If your company is still suffering from high employee turnover, perhaps it’s time to level up your retention strategies. To do that, you must know where they’re coming from. What’s making them quit their jobs despite your best efforts to make them stay?
And while you’re probably done with your research, we figured that we’d instill a bit of humor to your problem-solving scheme by revealing the unspoken reasons why employees leave their jobs:
The Work Setting Is Boring
Tina, the girl from the editorial department, has a friend. That friend works at Google. At Google, they have playrooms, the environment is so laid-back, and the employees have plenty of room—literally and figuratively—to get their creative juices flowing.
Meanwhile, Tina, who has been at your company for two years, is sick of staring at the boring wall at her work cubicle for hours a day. When asked by HR why she wants to leave the company, she said she’s looking for better opportunities when, in fact, she just wants a more exciting work setting.

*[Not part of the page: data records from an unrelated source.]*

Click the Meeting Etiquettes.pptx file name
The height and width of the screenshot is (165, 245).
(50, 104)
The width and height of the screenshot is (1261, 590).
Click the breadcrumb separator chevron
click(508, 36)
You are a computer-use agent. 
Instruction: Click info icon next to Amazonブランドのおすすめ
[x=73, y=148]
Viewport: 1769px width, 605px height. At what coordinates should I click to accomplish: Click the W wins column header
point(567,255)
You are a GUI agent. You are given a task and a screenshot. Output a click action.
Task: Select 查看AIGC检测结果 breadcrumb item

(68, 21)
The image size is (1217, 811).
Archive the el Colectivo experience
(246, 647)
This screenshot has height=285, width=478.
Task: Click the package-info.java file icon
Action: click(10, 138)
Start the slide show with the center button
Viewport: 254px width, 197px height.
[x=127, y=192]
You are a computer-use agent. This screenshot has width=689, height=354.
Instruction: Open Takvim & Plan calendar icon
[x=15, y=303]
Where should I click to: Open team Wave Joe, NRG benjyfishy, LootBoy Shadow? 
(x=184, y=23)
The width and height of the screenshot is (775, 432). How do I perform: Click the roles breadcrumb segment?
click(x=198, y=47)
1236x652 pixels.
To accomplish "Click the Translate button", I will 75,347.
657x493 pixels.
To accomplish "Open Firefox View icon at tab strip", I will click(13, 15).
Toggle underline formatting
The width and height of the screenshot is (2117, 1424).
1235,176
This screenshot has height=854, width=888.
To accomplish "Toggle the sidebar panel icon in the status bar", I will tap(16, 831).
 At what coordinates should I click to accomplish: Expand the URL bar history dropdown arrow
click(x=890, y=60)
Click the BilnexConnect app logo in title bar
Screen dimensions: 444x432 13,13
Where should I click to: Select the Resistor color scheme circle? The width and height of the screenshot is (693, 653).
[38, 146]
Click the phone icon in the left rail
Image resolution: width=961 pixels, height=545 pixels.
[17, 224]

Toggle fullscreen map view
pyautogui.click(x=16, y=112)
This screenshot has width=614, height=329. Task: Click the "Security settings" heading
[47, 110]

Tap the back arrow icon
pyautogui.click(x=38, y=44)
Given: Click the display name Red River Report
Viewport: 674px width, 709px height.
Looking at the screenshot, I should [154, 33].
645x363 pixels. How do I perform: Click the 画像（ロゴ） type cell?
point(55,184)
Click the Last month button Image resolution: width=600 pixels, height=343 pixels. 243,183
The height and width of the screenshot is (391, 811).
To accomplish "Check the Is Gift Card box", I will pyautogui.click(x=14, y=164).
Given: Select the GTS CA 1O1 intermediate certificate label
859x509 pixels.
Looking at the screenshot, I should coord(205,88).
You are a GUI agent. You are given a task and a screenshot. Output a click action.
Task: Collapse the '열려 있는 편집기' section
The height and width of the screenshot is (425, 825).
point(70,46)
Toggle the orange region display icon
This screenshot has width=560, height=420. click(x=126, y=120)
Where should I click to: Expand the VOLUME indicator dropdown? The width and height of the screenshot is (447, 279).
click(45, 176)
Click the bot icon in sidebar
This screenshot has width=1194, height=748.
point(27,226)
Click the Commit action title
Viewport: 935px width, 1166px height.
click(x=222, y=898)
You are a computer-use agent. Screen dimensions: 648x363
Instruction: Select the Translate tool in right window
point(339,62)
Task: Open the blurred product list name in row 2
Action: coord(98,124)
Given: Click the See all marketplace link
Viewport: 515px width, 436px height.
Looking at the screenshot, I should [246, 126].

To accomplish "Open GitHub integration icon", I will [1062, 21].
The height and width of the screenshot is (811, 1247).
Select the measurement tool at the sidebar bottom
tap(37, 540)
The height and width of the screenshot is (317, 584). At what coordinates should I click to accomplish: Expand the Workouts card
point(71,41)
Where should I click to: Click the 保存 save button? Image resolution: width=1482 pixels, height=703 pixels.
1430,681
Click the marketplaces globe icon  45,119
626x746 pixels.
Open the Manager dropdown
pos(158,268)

After reading this article, take a look at your workplace. Is it inspiring creativity? Perhaps you need to get a new set of office building stairs, repaint your boring walls with a new color, revamp your building’s facade, and take down the cubicles and replace them with glass doors.
An Office Romance Is Budding
Many companies have rules against romantic relationships in the workplace, and for good reason. Imagine what will happen to two parties when it doesn’t work out. Things could get awkward between them, which could affect their work.
So for the hopeless romantics who fell in love with their co-workers, leaving the job might be the best thing to do. Heartbreaks are a serious matter, so better check in on the next employee who will hand over a resignation letter.
Your Political Stand Sucks
And we’re not even talking about office politics here. If you can’t shut up about who you voted for in the last elections and your employee has had enough, that can seriously be a trigger for them to submit a resignation letter. If you’re voting for someone whose platforms and values are against theirs, that can be a real deal-breaker.
You Don’t Give Away Free Coffee
While it’s not your responsibility to feed the caffeine obsessions of your employees, keeping your pantry full of drinks and snacks is a great office morale booster. Once your caffeine-obsessed top talent realizes this, you’re doomed.
They Can’t Keep Up with Their Favourite TV Series
The new season of Stranger Things has been out for months, and Tina is still stuck in the second season. This revelation might give you a WTF moment, but it could well be a reflection of your employees’ work-life balance (or lack thereof).
Take a moment to consider if your employees are forced to overwork, not appreciated enough, lack the motivation to do their jobs well, or forced to deal with bad bosses. This could serve as a turning point for your organization to act to retain your top talent moving forward.